* [Exercise brief]:
Reproduce the entries that follow exactly. No picture should appear in the result.

** Information provided follows **

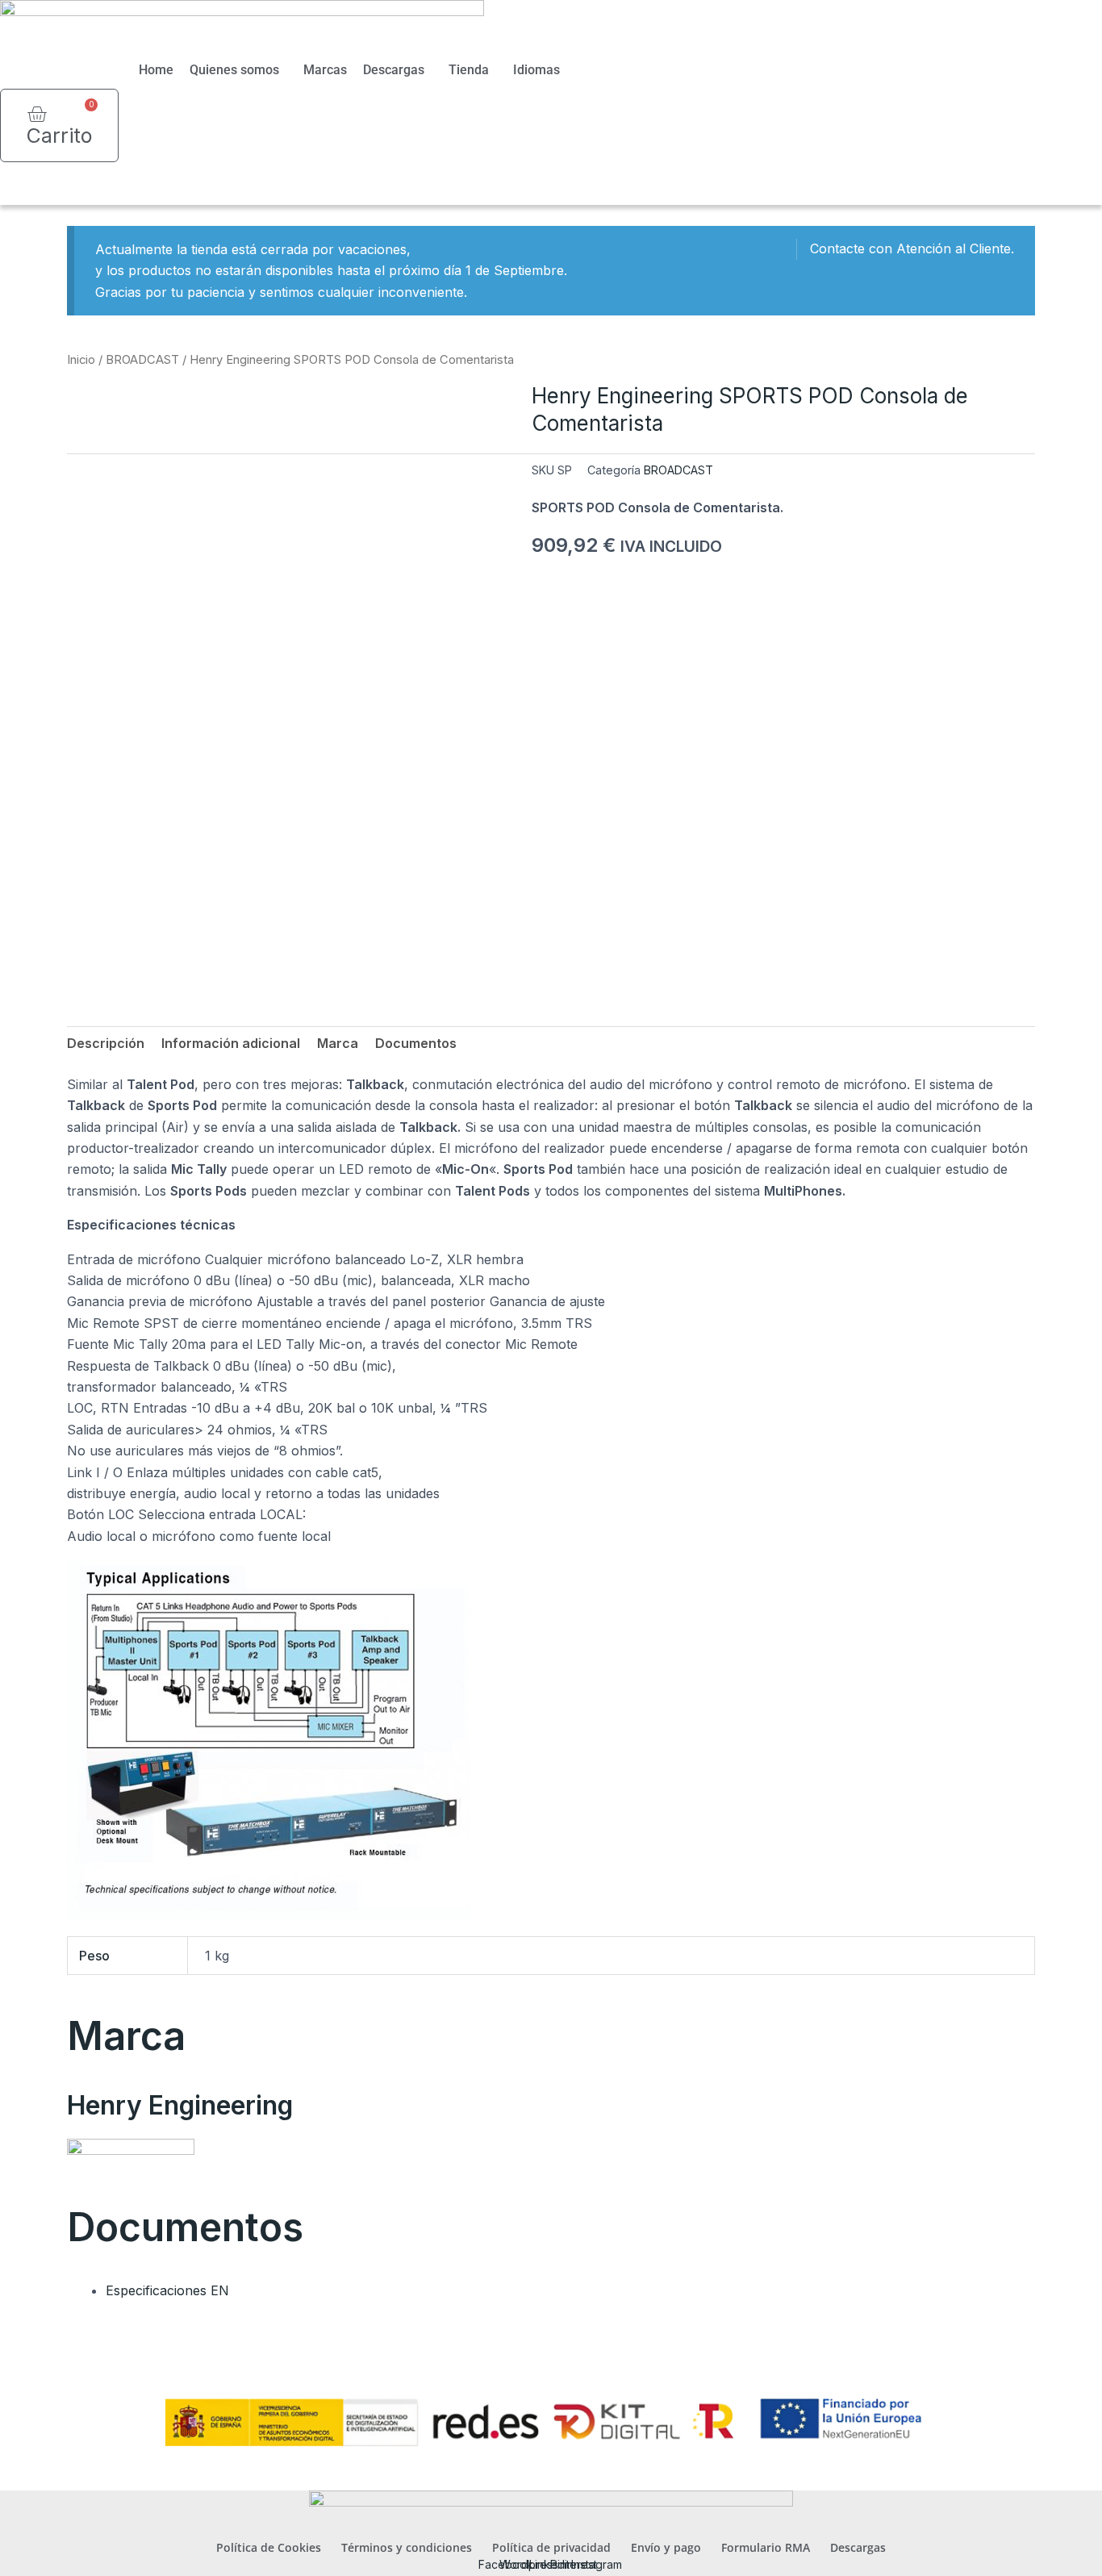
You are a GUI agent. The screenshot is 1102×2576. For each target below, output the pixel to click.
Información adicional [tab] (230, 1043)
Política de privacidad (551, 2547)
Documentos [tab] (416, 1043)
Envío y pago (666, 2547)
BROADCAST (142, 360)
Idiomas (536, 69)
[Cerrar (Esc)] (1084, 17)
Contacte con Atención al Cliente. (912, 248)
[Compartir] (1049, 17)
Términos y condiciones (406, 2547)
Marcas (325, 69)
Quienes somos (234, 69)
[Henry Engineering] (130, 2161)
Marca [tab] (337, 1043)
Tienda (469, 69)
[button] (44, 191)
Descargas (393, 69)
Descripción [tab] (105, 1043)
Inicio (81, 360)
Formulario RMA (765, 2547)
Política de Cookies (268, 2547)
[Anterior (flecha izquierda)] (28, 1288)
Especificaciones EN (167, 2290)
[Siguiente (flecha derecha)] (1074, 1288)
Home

** End of Information provided **

* [Result]:
You are a GUI agent. The screenshot is 1102×2576. For each target below, output the pixel to click.
Información adicional [tab] (230, 1043)
Política de privacidad (551, 2547)
Documentos [tab] (416, 1043)
Envío y pago (666, 2547)
BROADCAST (142, 360)
Idiomas (536, 69)
[Cerrar (Esc)] (1084, 17)
Contacte con Atención al Cliente. (912, 248)
[Compartir] (1049, 17)
Términos y condiciones (406, 2547)
Marcas (325, 69)
Quienes somos (234, 69)
[Henry Engineering] (130, 2161)
Marca [tab] (337, 1043)
Tienda (469, 69)
[button] (44, 191)
Descargas (393, 69)
Descripción [tab] (105, 1043)
Inicio (81, 360)
Formulario RMA (765, 2547)
Política de Cookies (268, 2547)
[Anterior (flecha izquierda)] (28, 1288)
Especificaciones EN (167, 2290)
[Siguiente (flecha derecha)] (1074, 1288)
Home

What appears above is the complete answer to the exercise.